---------- Records for processing
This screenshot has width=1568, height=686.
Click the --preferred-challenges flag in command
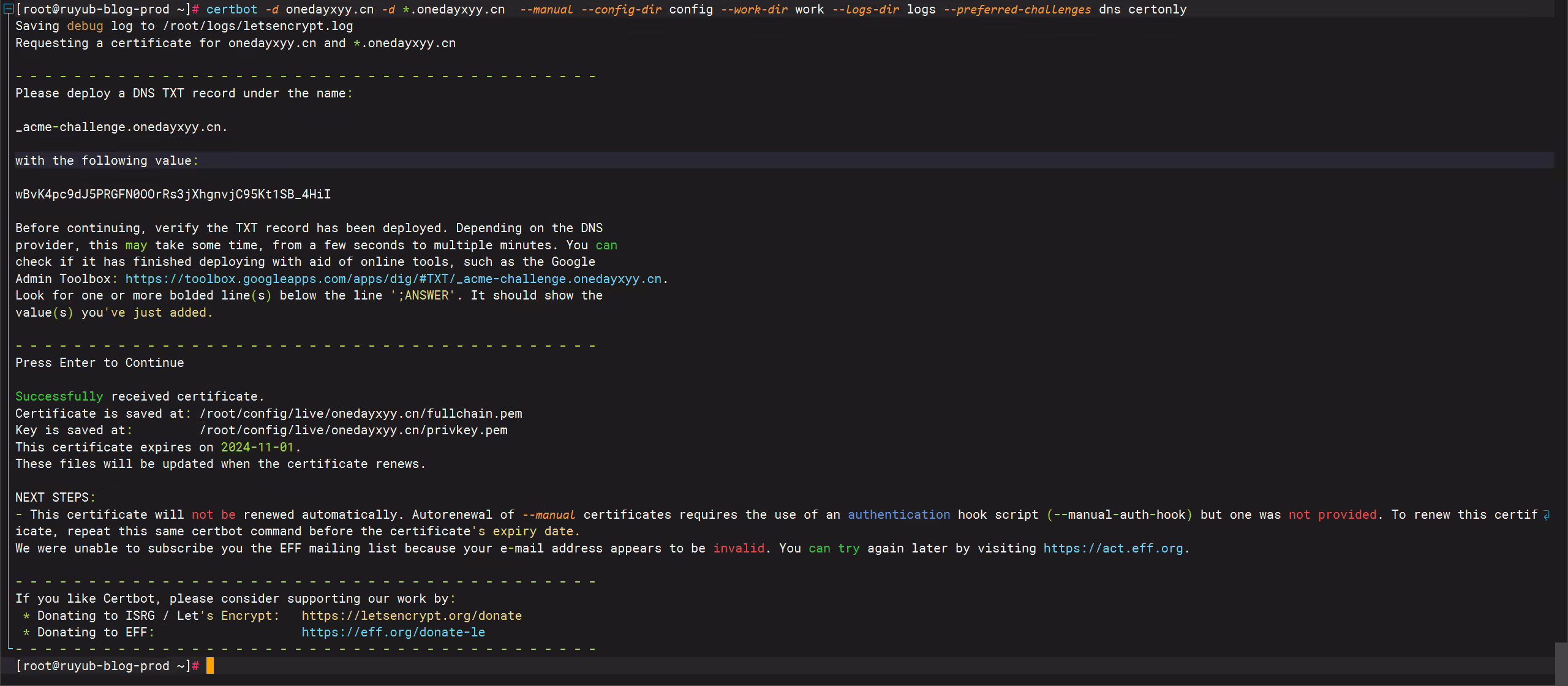(x=1017, y=9)
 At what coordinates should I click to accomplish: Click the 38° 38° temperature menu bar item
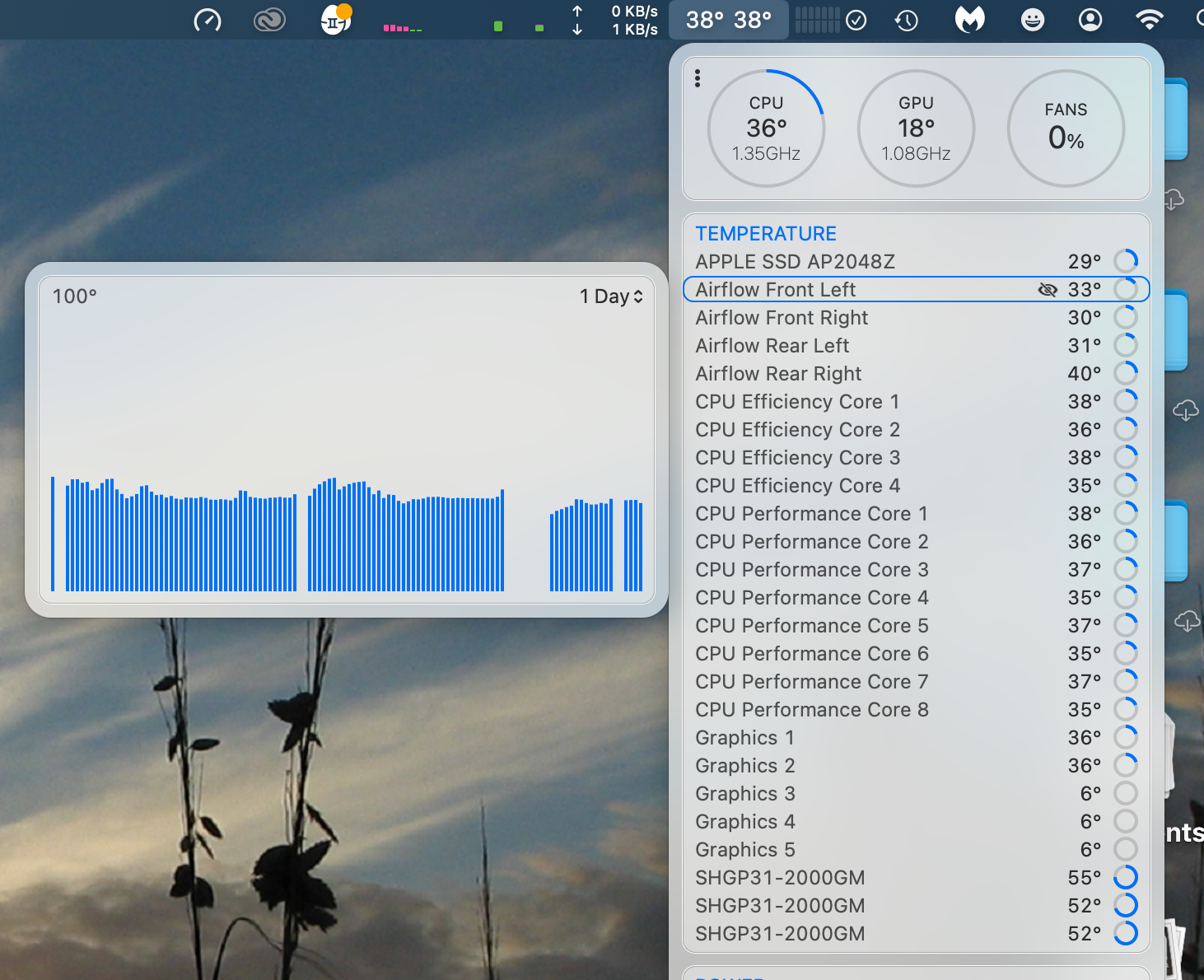tap(728, 20)
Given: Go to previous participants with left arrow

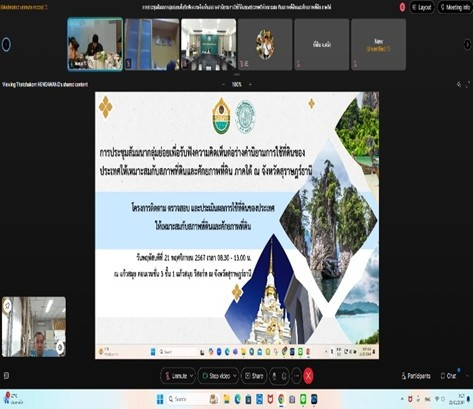Looking at the screenshot, I should pos(6,44).
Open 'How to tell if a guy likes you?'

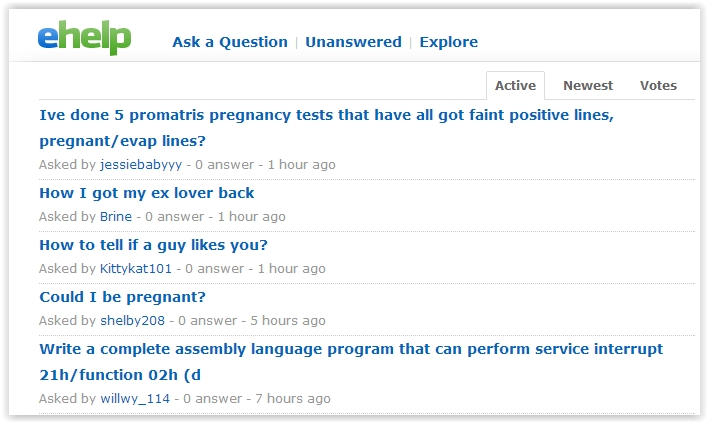tap(153, 245)
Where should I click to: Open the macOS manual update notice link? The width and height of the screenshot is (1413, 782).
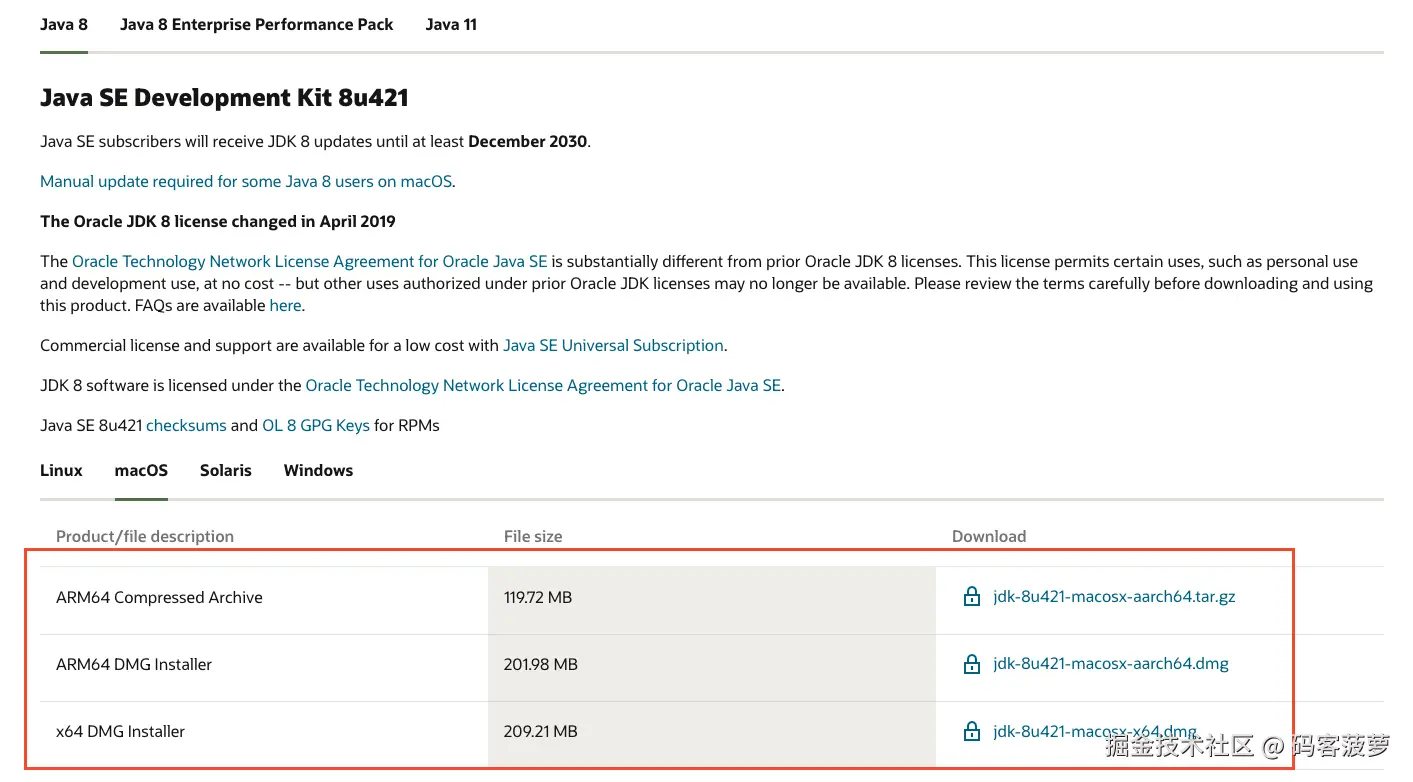pyautogui.click(x=246, y=181)
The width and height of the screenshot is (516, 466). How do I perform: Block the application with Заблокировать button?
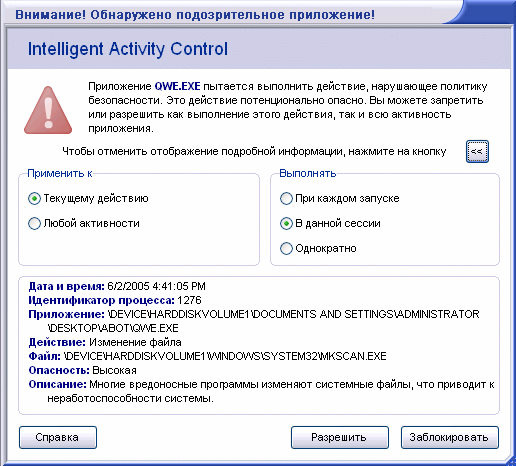coord(450,437)
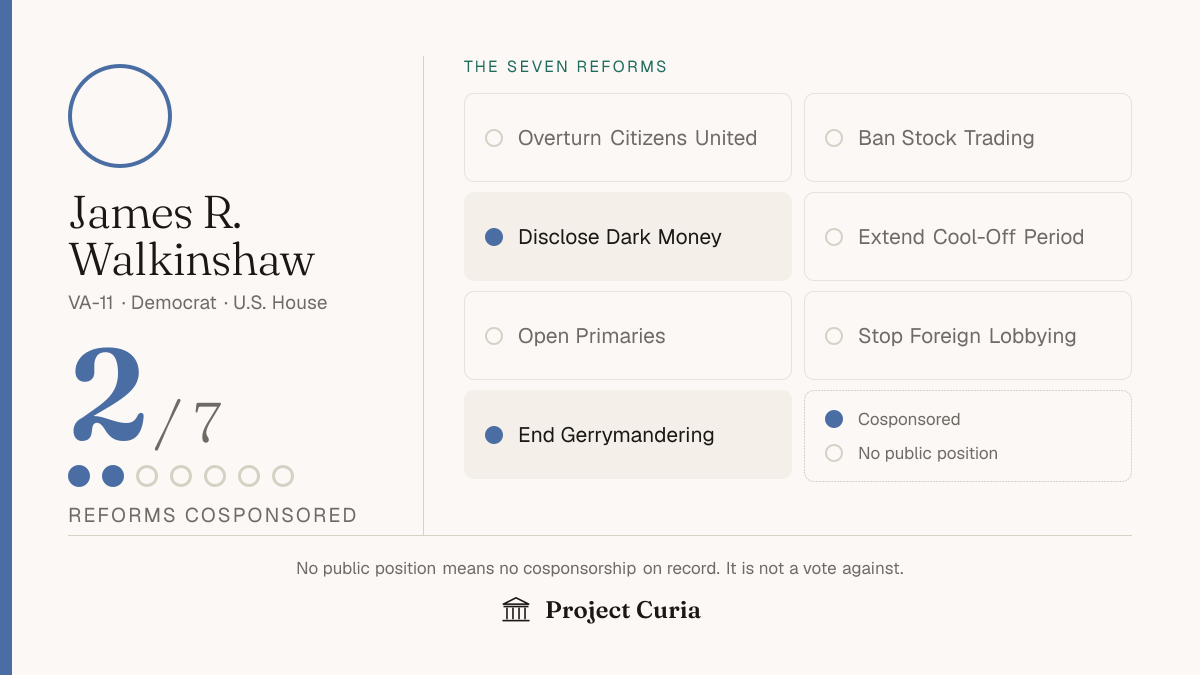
--------------------
Reproduce verbatim, and only, the lines starting at the one that contains "Click the --preferred-challenges" and ending with the final line of the records; leave out the pictures.

Click the --preferred-challenges flag in command
(x=1017, y=9)
 At what coordinates should I click to accomplish: Click the 38° 38° temperature menu bar item
tap(728, 20)
Given: Go to previous participants with left arrow

Looking at the screenshot, I should pos(6,44).
Open 'How to tell if a guy likes you?'

tap(153, 245)
Where should I click to: Open the macOS manual update notice link? The width and height of the screenshot is (1413, 782).
pyautogui.click(x=246, y=181)
The width and height of the screenshot is (516, 466). How do I perform: Block the application with Заблокировать button?
coord(450,437)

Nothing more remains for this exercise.